_Problem_.
Everything from the line that contains "Instruction: Open help" to the final line of the data, both ends included, must be set down exactly, apart from the pictures.

_Data for the task_.
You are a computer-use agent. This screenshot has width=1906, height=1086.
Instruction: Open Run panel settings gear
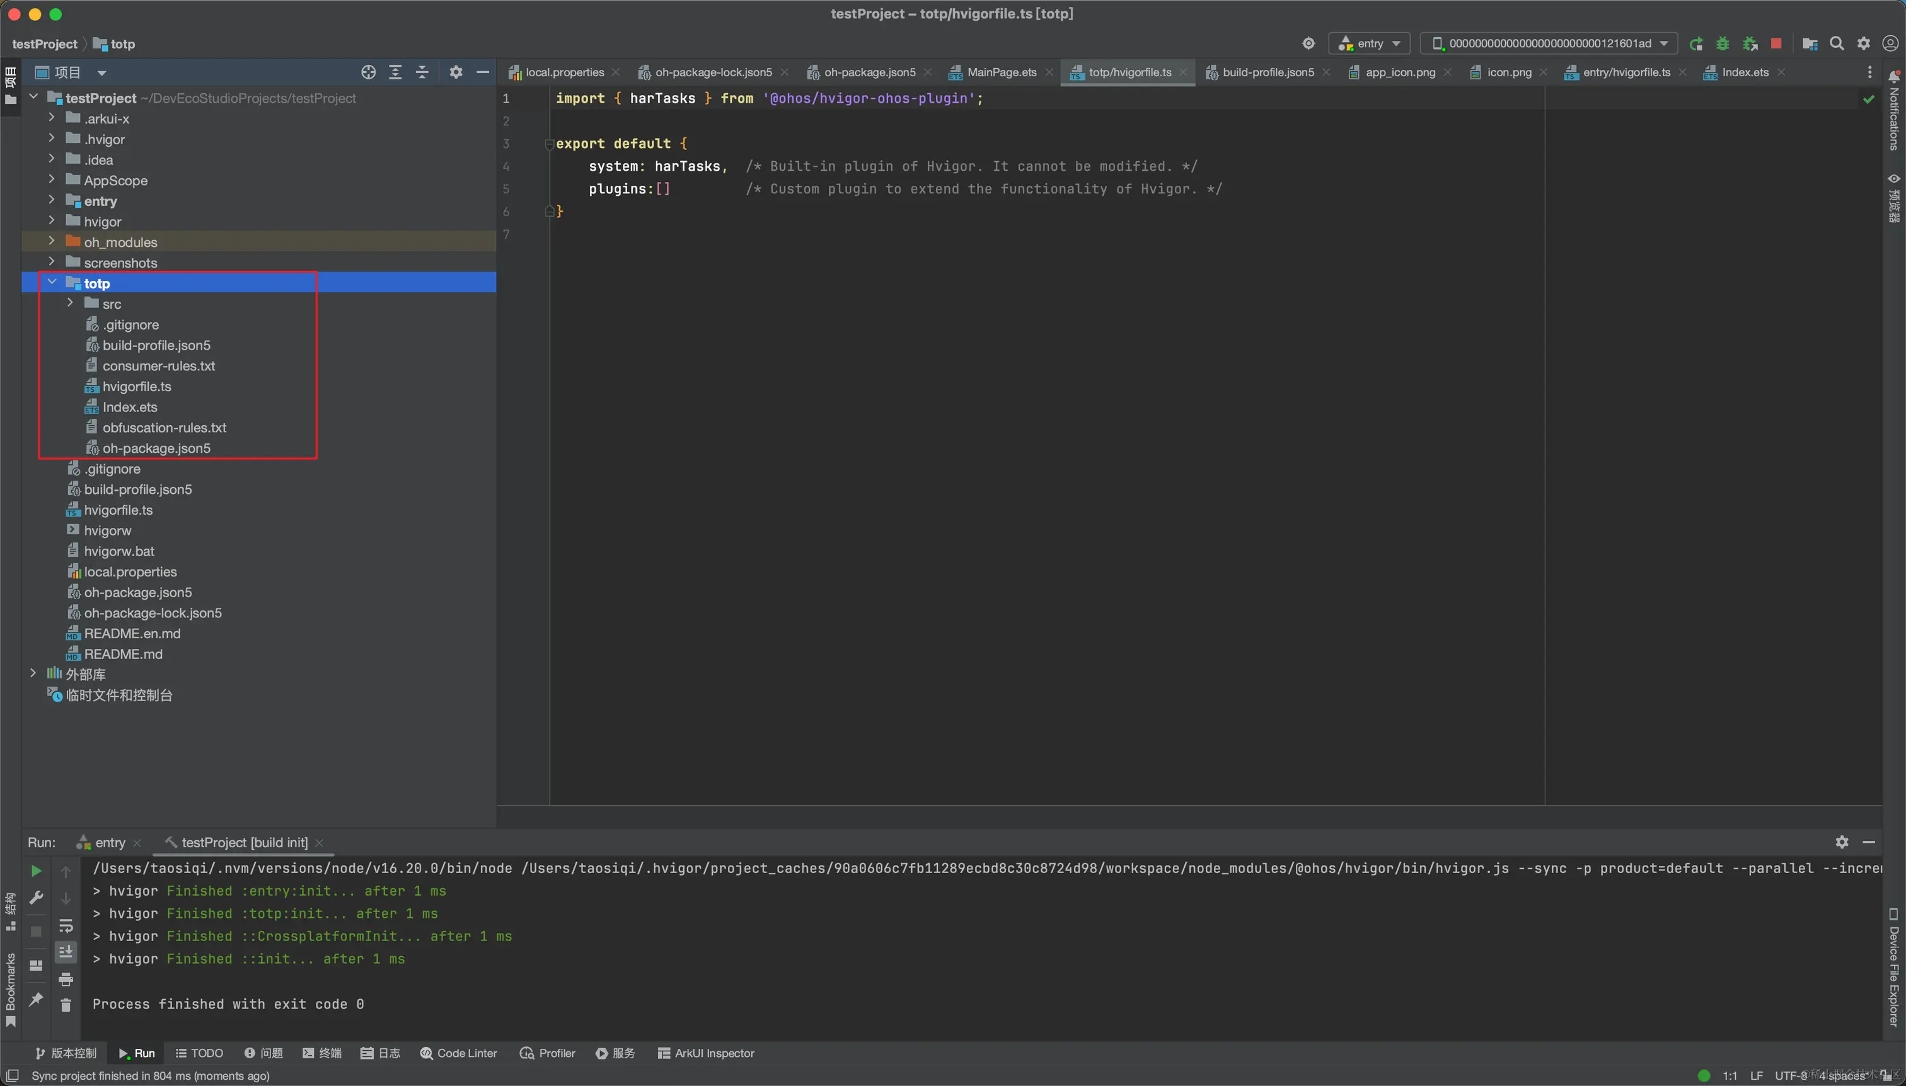[1842, 842]
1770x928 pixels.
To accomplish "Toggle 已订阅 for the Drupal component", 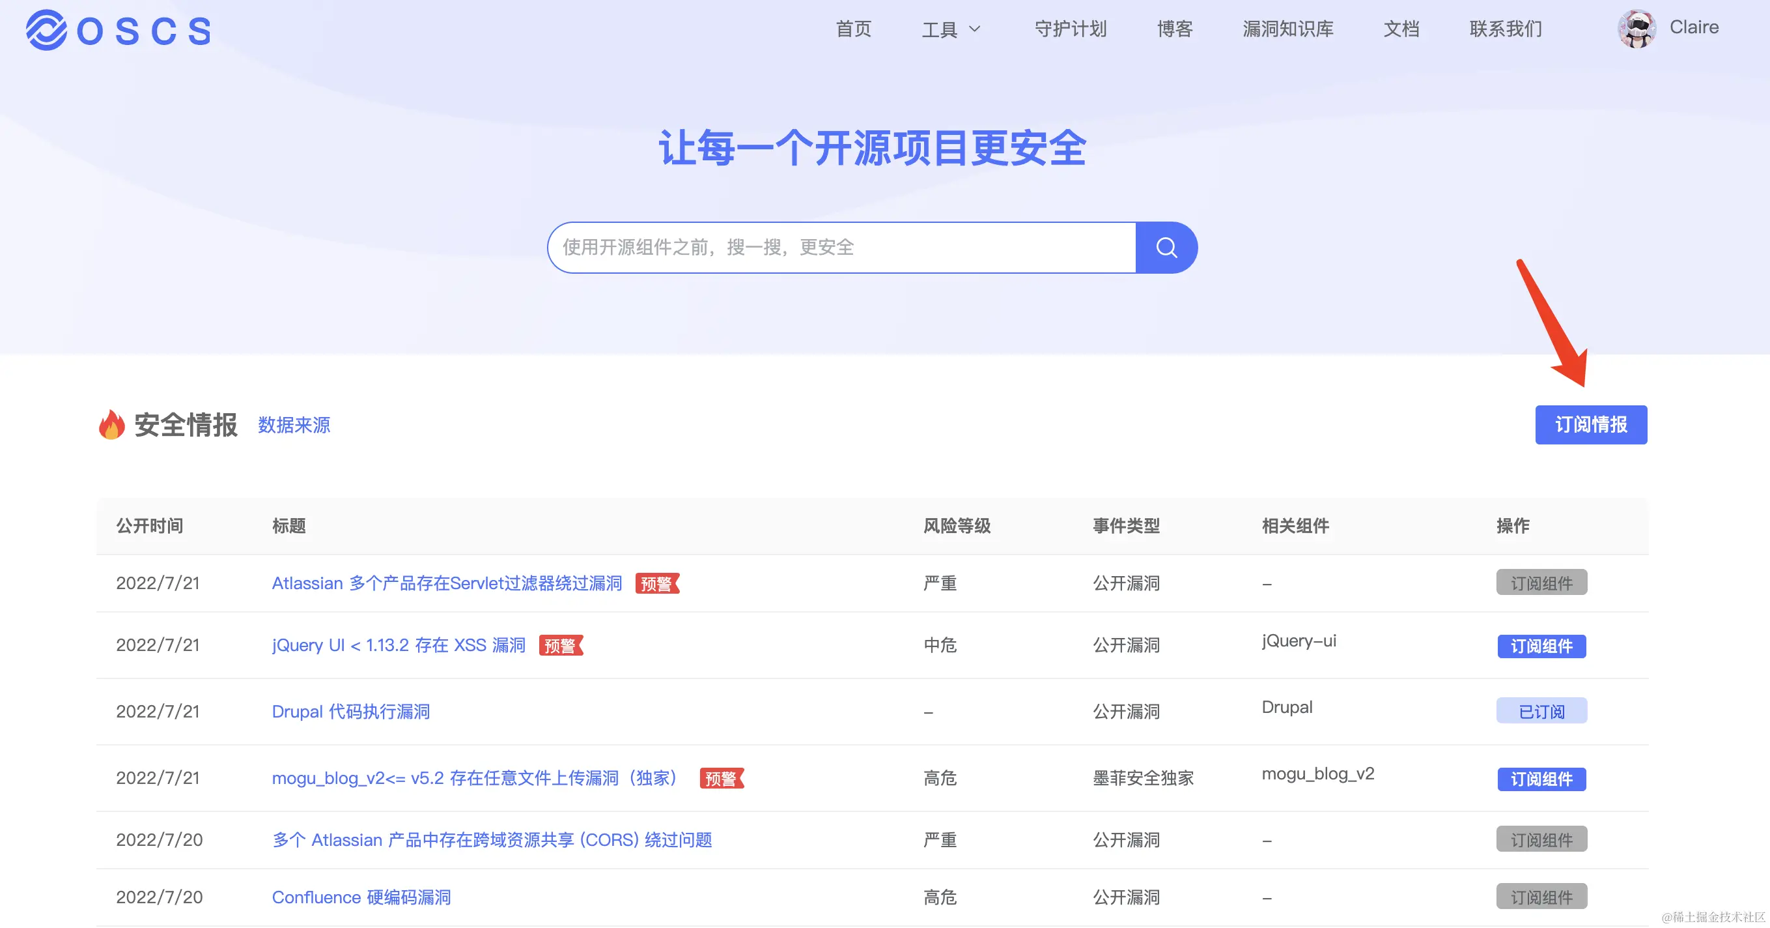I will (x=1541, y=711).
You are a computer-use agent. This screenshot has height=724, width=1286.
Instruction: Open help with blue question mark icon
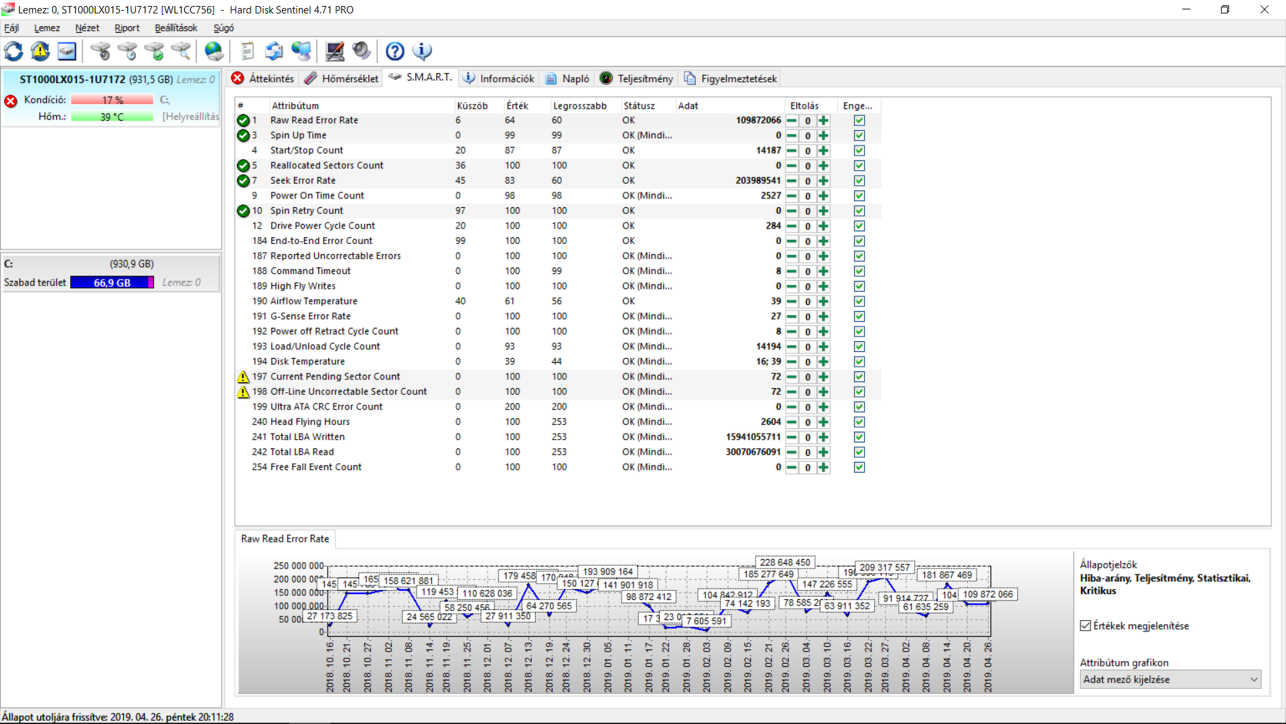tap(395, 51)
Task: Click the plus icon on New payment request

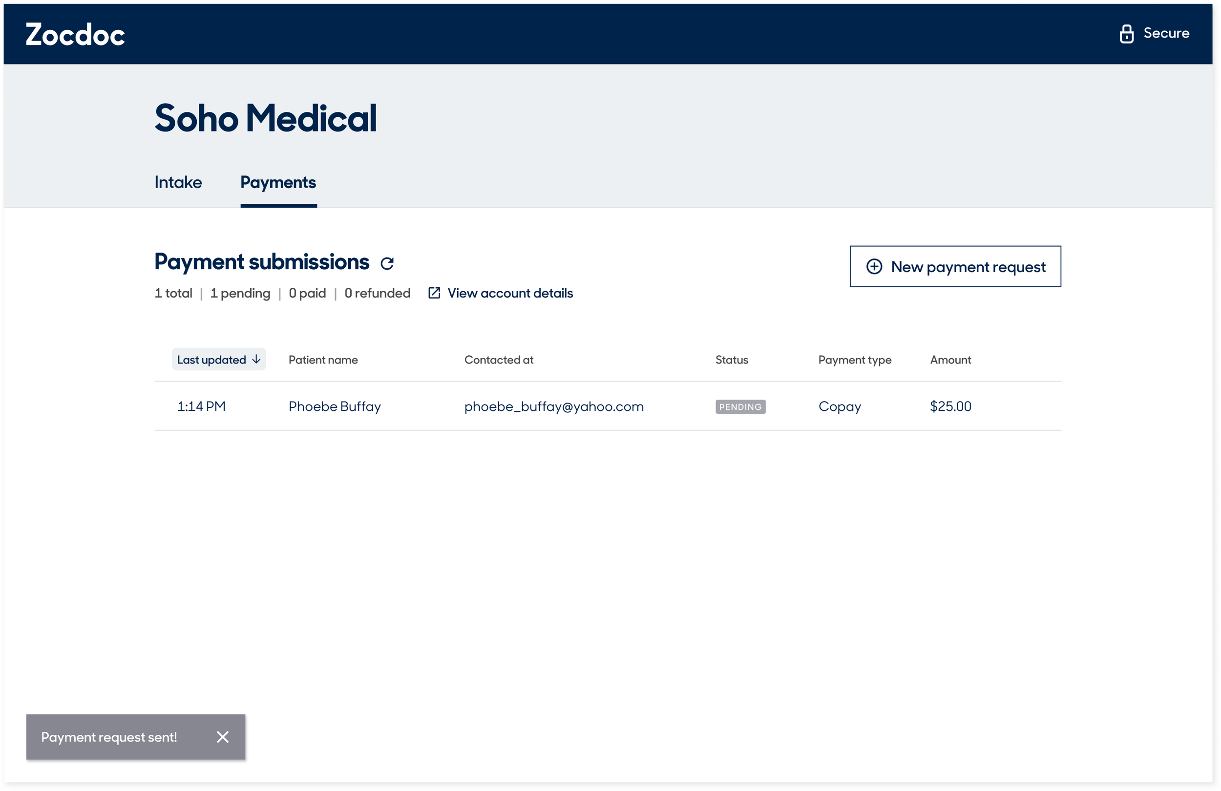Action: click(874, 266)
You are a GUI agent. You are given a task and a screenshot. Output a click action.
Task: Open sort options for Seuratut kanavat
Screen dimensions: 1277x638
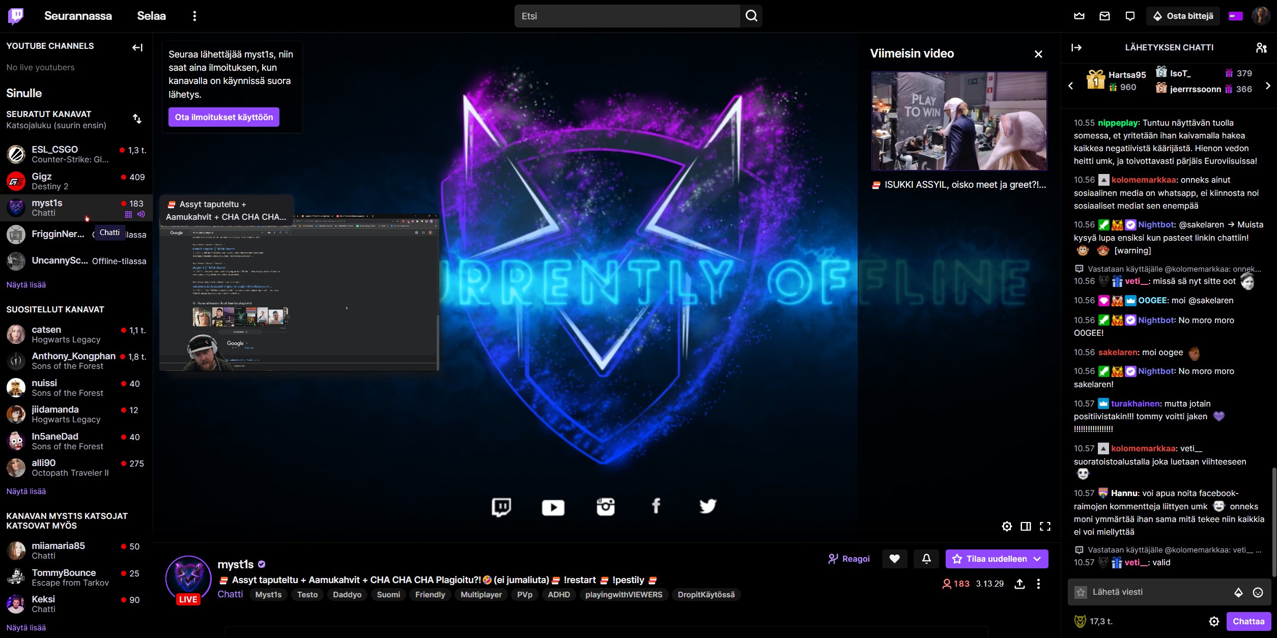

_Task response_.
Instruction: Open help with blue question mark icon
tap(395, 51)
Task: Click the plus icon on New payment request

Action: click(874, 266)
You are a GUI agent. You are given a task and a screenshot. Output a click action.
Task: Open sort options for Seuratut kanavat
Screen dimensions: 1277x638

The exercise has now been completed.